Assignment » Pictures stay out of the copy. Retype exactly, and only, the lines from the one containing "This screenshot has height=591, width=1568." through the end of the listing below.
* * * * * * * * *
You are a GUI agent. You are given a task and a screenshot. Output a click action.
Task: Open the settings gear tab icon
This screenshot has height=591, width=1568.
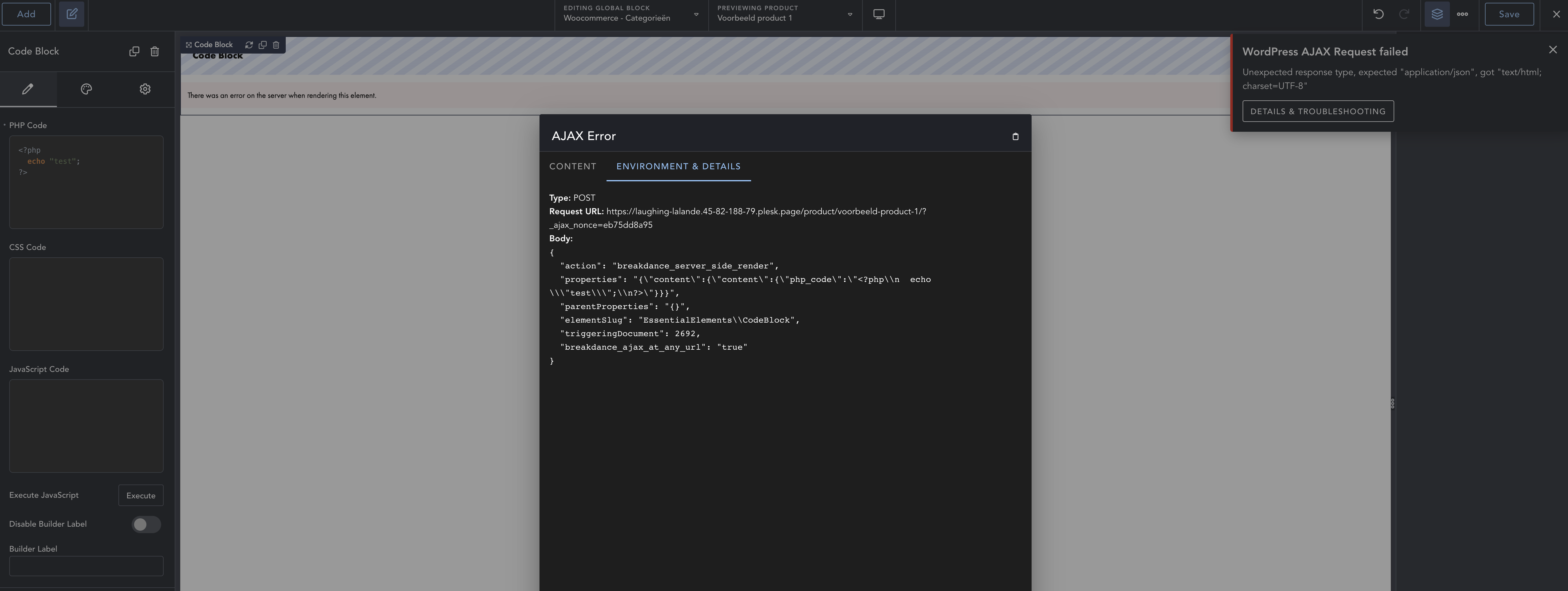(144, 89)
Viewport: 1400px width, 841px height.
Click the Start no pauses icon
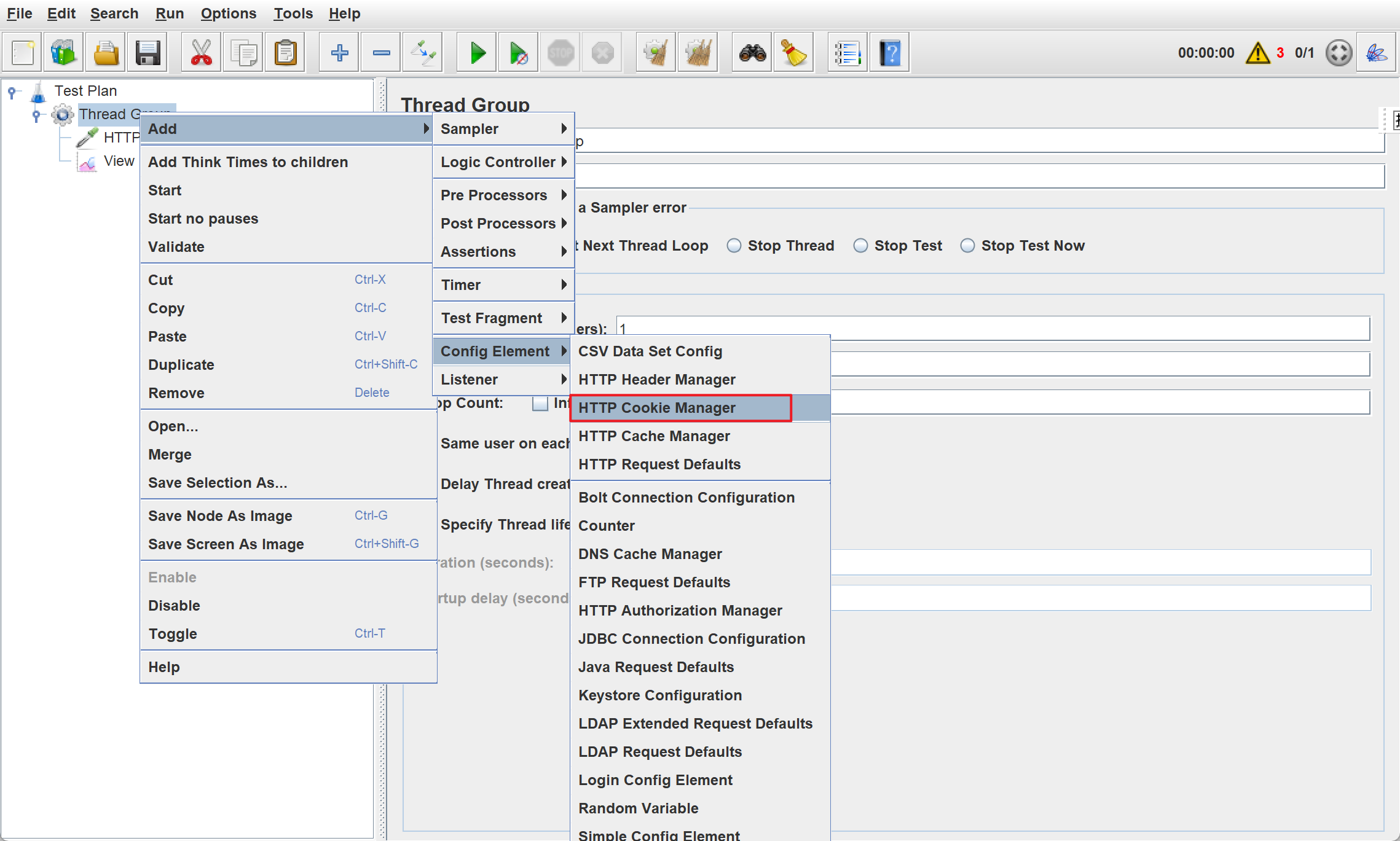[x=519, y=53]
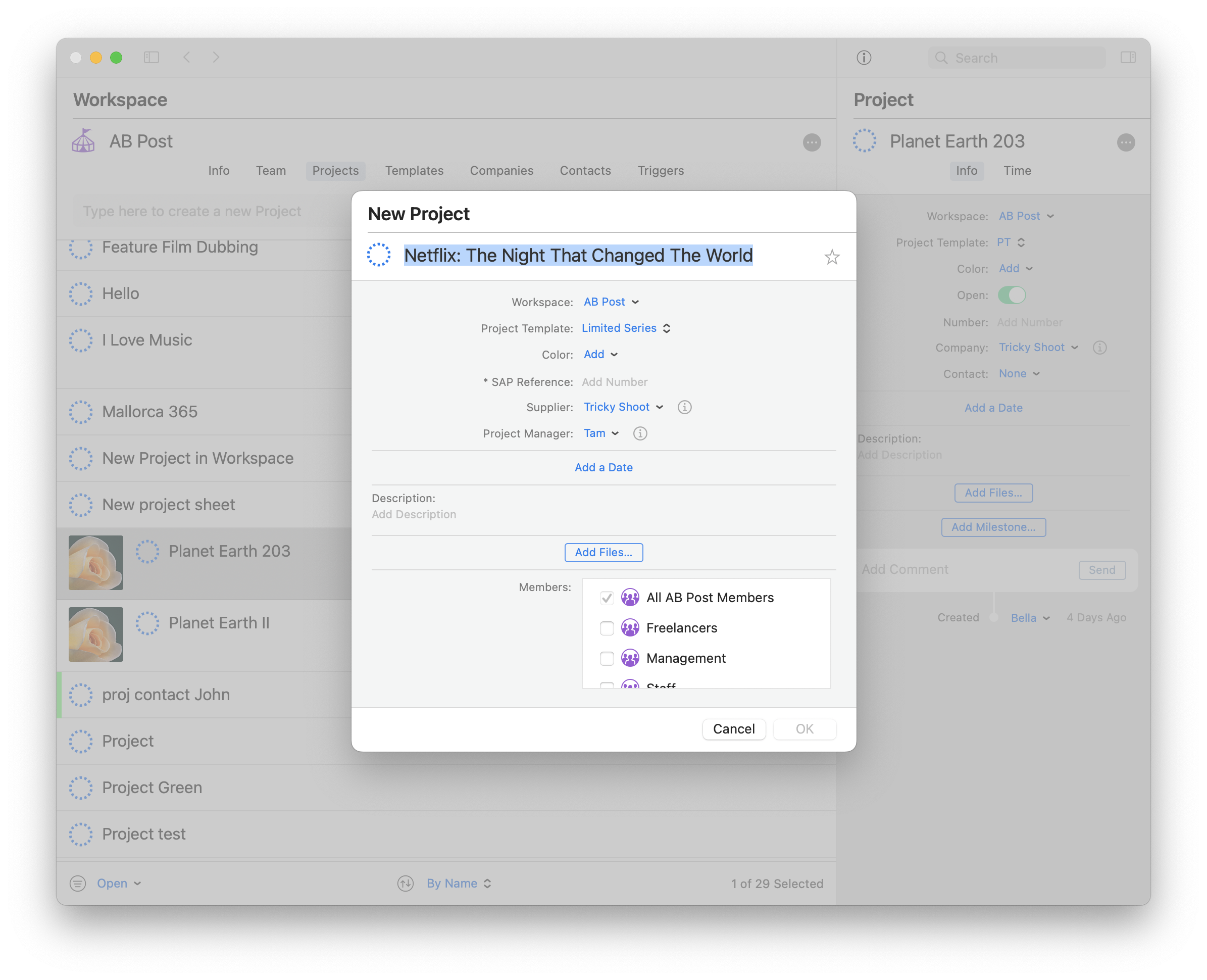
Task: Click the filter icon next to Open
Action: (78, 884)

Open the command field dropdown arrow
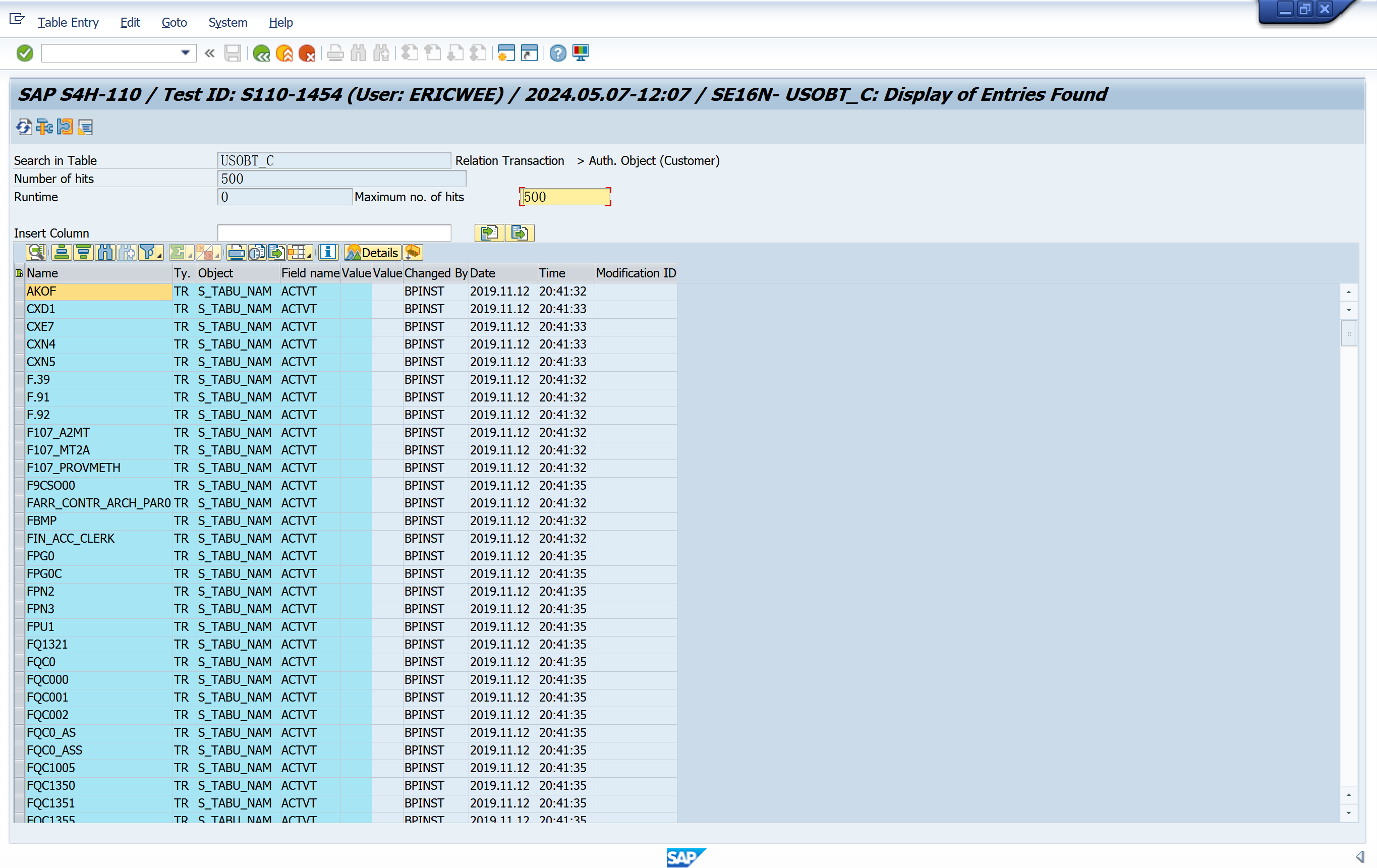click(185, 53)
* * * * * * * * *
Task solution »
This screenshot has height=591, width=1568.
(144, 89)
Viewport: 1400px width, 841px height.
Click the Start no pauses icon
[x=519, y=53]
Task: Click the filter icon next to Open
Action: (78, 884)

Open the command field dropdown arrow
click(185, 53)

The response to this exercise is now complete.